I have seen many a motion picture which involves drama on a plane, but I must say, Gover had me on the very edge of my seat and I nearly forgot to breathe whilst reading the passages where the flying was anything but routine!
Sadly, there is anchour to this story, a novella which is currently only available in ebook format (Christmas at Coorah Creek) rather than being released into print or audiobook. It’s my mission to gather the audiobooks by ChocLit for the novellas and/or any novel that doesn’t make it to print but goes into audio release! I would love to say one day I have a lovely bookcase full of ChocLit paperbacks and audiobooks on CD! Until then, I gather in my mind which ones I wish to collect and hope for the best!
For those of you whose thirst for this series is intrigued to seek out the stories, let me share the synopsis for the novella! Remember this follows the time-line straight after Flight to Coorah Creek!
What if you don’t want to be home for Christmas?
Spending Christmas away from home is one thing but English nurse Katie Brooks is spending hers in Coorah Creek; a small town in the Australian outback.
Katie was certain leaving London was the right decision, but her new job in the outback is more challenging than she could have ever imagined.
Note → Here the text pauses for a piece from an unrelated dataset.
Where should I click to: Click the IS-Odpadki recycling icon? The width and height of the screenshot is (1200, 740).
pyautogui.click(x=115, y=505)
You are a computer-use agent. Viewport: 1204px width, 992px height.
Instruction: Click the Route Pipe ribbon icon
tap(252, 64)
Scott Collins rescued Katie on her first day in Coorah Creek and has been a source of comfort ever since. But Scott no longer calls the town home – it’s too full of bad memories and he doesn’t plan on sticking around for long.
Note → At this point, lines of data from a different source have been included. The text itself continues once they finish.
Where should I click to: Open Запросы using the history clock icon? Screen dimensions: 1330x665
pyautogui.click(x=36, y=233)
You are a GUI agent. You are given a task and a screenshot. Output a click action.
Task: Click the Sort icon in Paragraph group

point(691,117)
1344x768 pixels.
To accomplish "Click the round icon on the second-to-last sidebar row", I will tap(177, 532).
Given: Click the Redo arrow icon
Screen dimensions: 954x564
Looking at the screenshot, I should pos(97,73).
Scott needs to leave. Katie needs to stay. They have until Christmas to decide their future …
The Wild One Subtitle: A Coorah Creek Novel
Can four wounded souls find love?
Iraq war veteran Dan Mitchell once disobeyed an order – and it nearly destroyed him. Now a national park ranger in the Australian outback, he’s faced with another order he is unwilling to obey …
Photographer Rachel Quinn seeks out beauty in unlikely places. Her work comforted Dan in his darkest days. But Quinn knows darkness too – and Dan soon realises she needs his help as much as he needs hers.
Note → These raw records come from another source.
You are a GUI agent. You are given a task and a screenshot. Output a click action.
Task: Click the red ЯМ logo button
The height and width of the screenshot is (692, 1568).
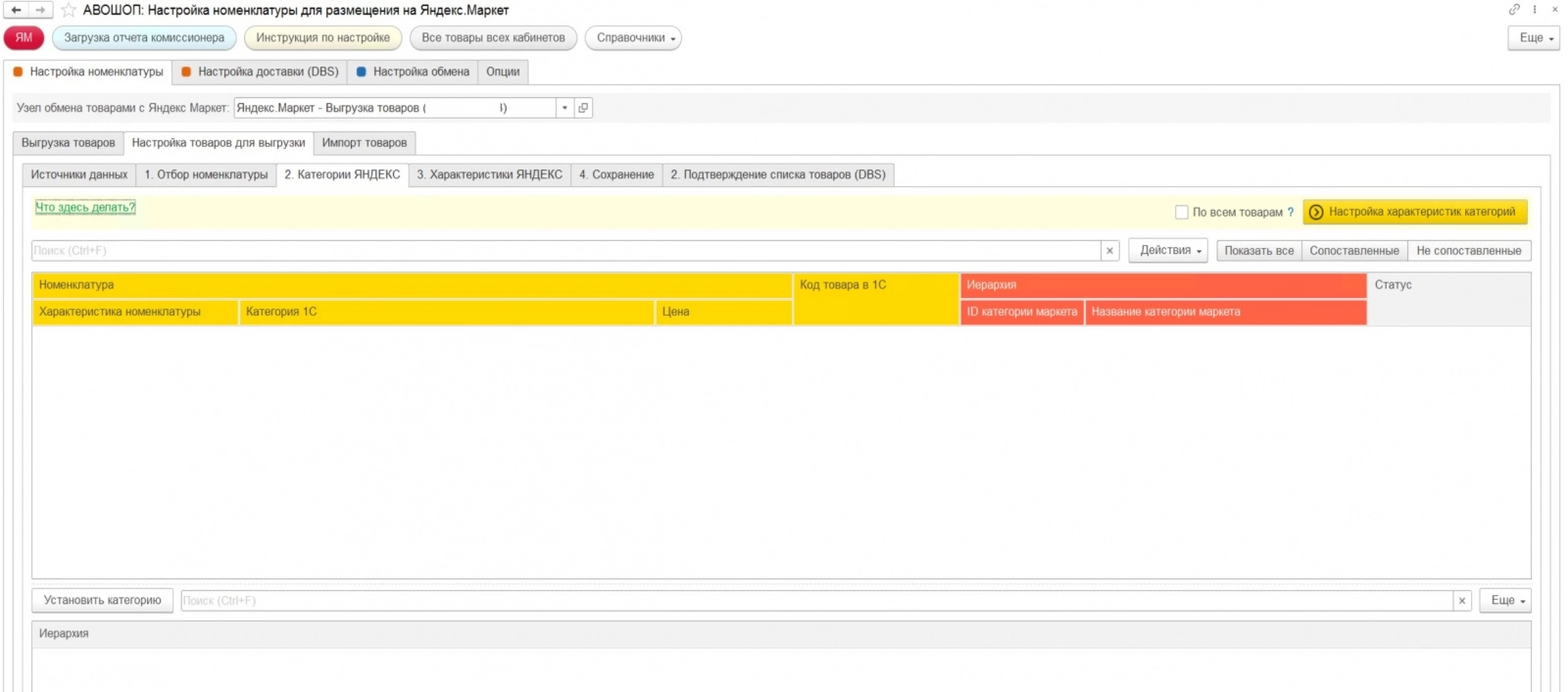point(24,38)
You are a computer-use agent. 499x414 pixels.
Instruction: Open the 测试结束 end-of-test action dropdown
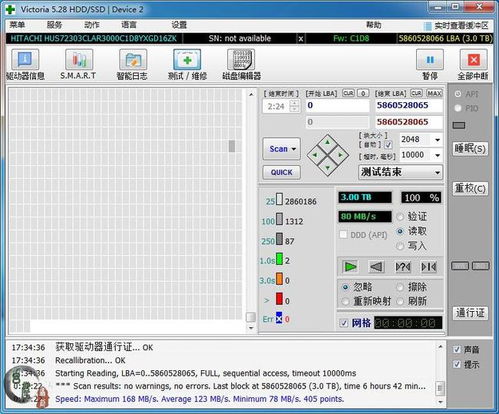pos(437,173)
Carrie Bryant was a talented jockey until a racing accident broke her nerve. Now Dan and Quinn need her expertise, but can she face her fear? And could horse breeder Justin Fraser, a man fighting to save his own heritage, be the one to help put that fear to rest?
Sometimes, the wounds you can’t see are the hardest to heal…
Converse via: #CoorahCreek or #TheWildOne and #ChocLit
About Janet Gover
Janet lives in Surrey with her English husband but grew up in the Australian outback surrounded by books. She solved mysteries with Sherlock Holmes, explored jungles with Edgar Rice Burroughs and shot to the stars with Isaac Asimov and Ray Bradbury. After studying journalism at Queensland University she became a television journalist, first in Australia, then in Asia and Europe. During her career Janet saw and did a lot of unusual things. She met one Pope, at least three Prime Ministers, a few movie stars and a dolphin. Janet now works in television production and travels extensively with her job.
Janet’s first short story, The Last Dragon, was published in 2002. Since then she has published numerous short stories, one of which won the Elizabeth Goudge Award from the Romantic Novelists’ Association. She has previously published three novels with Little Black Dress, Flight to Coorah Creek is her debut with Choc Lit and Bring Me Sunshine her first Choc Lit Lite ebook novella.